Una Famiglia eugubina racconta: “C’era talmente tanta fila che, nonostante fosse verde, per noi provenienti dalle Marche non si poteva accedere alla Galleria Contessa. Così abbiamo deciso di imboccare la vecchia strada sterrata per aggirare la Galleria e arrivare a Gubbio”. 

GUBBIO – Nella serata a cavallo tra giovedì 14 e venerdì 15 aprile, tre le ore 23:15 e e la mezzanotte inoltrata, si sono formate lunghe file di automobili, pullman e mezzi commerciali lungo il tracciato in salita della statale 452 Contessa in direzione di Cantiano, cioè in uscita da Gubbio, per più di 50 minuti.

In quel tratto, come è noto da tempo, la viabilità in ingresso alla Galleria della Contessa è regolata dal semaforo, visto che dovrebbero essere eseguiti dei lavori di riqualificazione del viadotto, e nel frattempo per regolare il traffico a senso unico alternato, è stato installato un semaforo.

Giovedì sera, al traffico ordinario lungo la Contessa, si è aggiunto a partire dalle ore 23 circa il deflusso di automobili private, pulmini, pullman ufficiali provenienti dallo stadio “Pietro Barbetti” con i tifosi modenesi che tornavano a casa.

Si sono subito formate code lunghissime senza soluzione di continuità tra una pausa semaforica e l’altra, per permettere a chi arriva dall’opposto senso di marcia di transitare.
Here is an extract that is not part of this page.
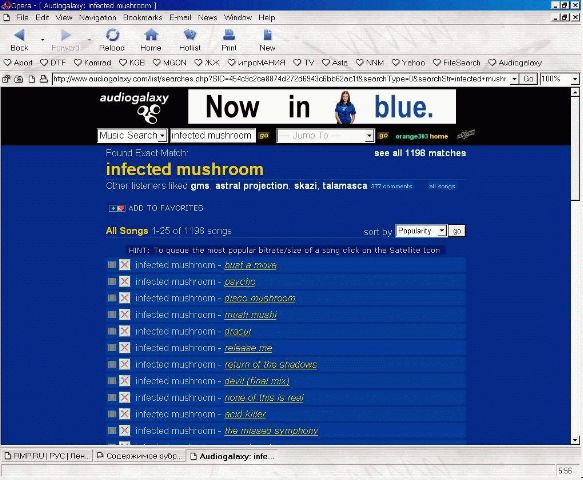Click 'see all 1198 matches' link
583x480 pixels.
point(420,153)

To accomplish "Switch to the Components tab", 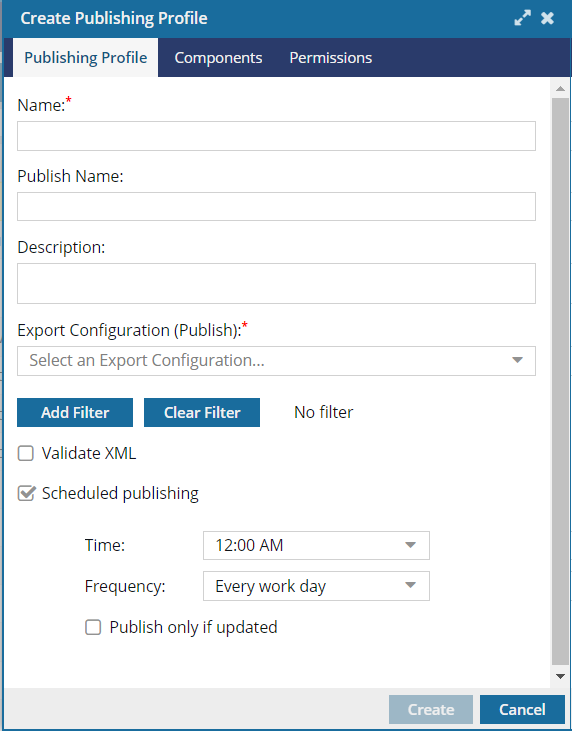I will click(x=218, y=58).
Molti automobilisti hanno preferito invertire il senso di marcia e tornare verso Gubbio per proseguire su altre direttrici.

A questo proposito, una Famiglia eugubina, al nostro giornale racconta: “C’era talmente tanta fila che, nonostante fosse verde, per noi provenienti dalle Marche non si poteva accedere alla Galleria Contessa. Così abbiamo deciso di imboccare la vecchia strada sterrata per aggirare la Galleria e arrivare a Gubbio”.